The canonical bridge post essentially suggested a way to authenticate that a UTXO belongs to some “covenant chain”. A natural continuation of this would be to standardize the idea of a covenant and to allow authenticating it with some identity, in a way which is authorized by L1. One use-case for such standardization would be async message passing between covenants/rollups where L1 will certify the sender identity. It could also simplify the implementation of a delegation script such as the one described in the post.
A reoccurring theme of covenant scripts is that they maintain some static part of the script (e.g., CANON, PROG) throughout time, while other parts mutate and represent the covenant dynamic state.
I propose that a covenant script will contain a script-header specifying a mask which will allow to extract the static part of the script. This can be done by specifying masking ranges (e.g., ignore bytes 22-45) or by inserting special markers within the script itself (the latter is useful if the dynamic parts are also dynamic in size).
Another complementing operation would be hashing the header/markers along with the static parts they signify, such that any script following the covenant will hash to the same “covenant identifier”.
I can see two immediate use-cases for such a mechanism.
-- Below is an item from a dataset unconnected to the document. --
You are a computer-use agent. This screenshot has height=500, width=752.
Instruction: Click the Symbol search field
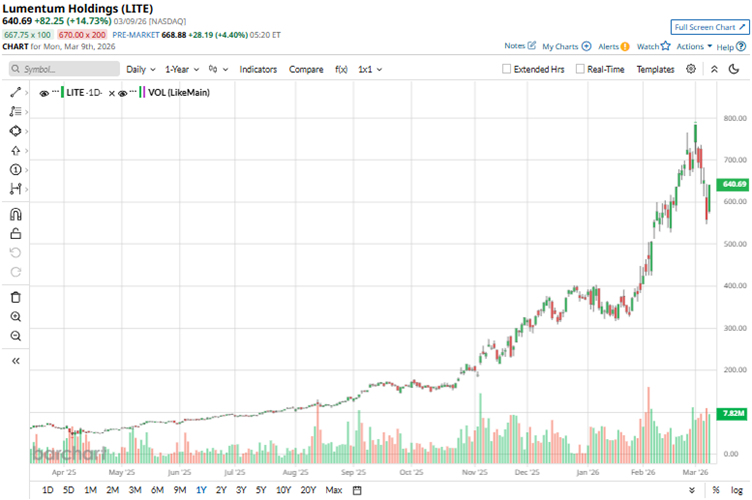pyautogui.click(x=62, y=69)
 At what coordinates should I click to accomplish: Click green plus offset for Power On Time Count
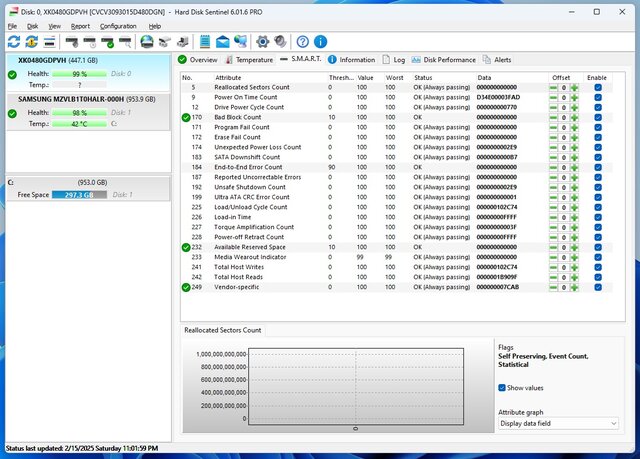point(574,98)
- Async message passing: a covenant transaction (proof transaction in the rollup context), can contain a payload marked with a special
SYSTEMprefix indicating that L1 authorized this payload. The payload will include a sender field with the sender id, and the message itself. L1 will verify (as a transaction acceptance rule), that the sender id corresponds to the standard covenant identifier of one of the spent input scripts. This means that other rollups interested in messages from this sender will only need to follow such messages (as long as they performed a one-time check/audit verifying that the underlying covenant is well-formed and cannot be forged) - Delegation scripts: the standardization essentially captures the notion of “well-formed” defined in the linked post. The
DELEGATEscript can thus be simplified to verify that the primary input has the desired covenant identifier.